The story seems to depict Jesus in a very bad light; that he seems not to know he should reach out to Gentiles as well as to Jews. He seems to respond to human need as callously as we might brush off a panhandler on State Street.

In fact, this story is a turning point in Mark’s gospel. Up to this point, Jesus had ministered only to, and among his own Jewish people. Mark emphasizes the rather bizarre geography to make the point that Jesus has left the traditional homeland of Jesus and is traveling in Gentile territory. In the course of that journey, he begins to minister to Gentiles as well as to Jews, and this encounter with the Syro-Phoenician woman seems to be the impetus for that ministry. After that, he heals a deaf man, also in Gentile territory, and the people acclaim him as the one who can make the deaf hear, and the mute to speak.

For Mark, it was this woman, a Gentile, pleading with Jesus to heal her daughter, who brought Jesus to understand that his ministry extended to Gentile as well as Jew. Whether it happened just that way is not the point. What matters is that Jesus reached out to Gentile as well as to Jew, and that Mark wanted to tell the story in just the way he did. For Mark, the encounter with this woman changed Jesus. It changed the way he thought about himself. This is not the only such point in the gospel. There are other times when Jesus seems to learn something new about himself—his baptism and Gethsemane, for example.
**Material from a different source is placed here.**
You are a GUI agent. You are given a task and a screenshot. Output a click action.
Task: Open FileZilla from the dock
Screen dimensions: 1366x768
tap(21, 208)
I don’t want to address the theological implications of this; they are profound, and one of the reasons the early church struggled with the question of just who Jesus was. For us, there is a different struggle and a different set of implications. The baptismal covenant, as I said, is a job description for Christians, but it does not describe what we are or what we do. Rather it provides us a vision of who we ought to be, what we ought to do. It is hard, and lies beyond our capabilities. The gospel reminds us that occasionally even Jesus had difficulty adhering to it. That should give us comfort, but it should also challenge us. Thanks be to God.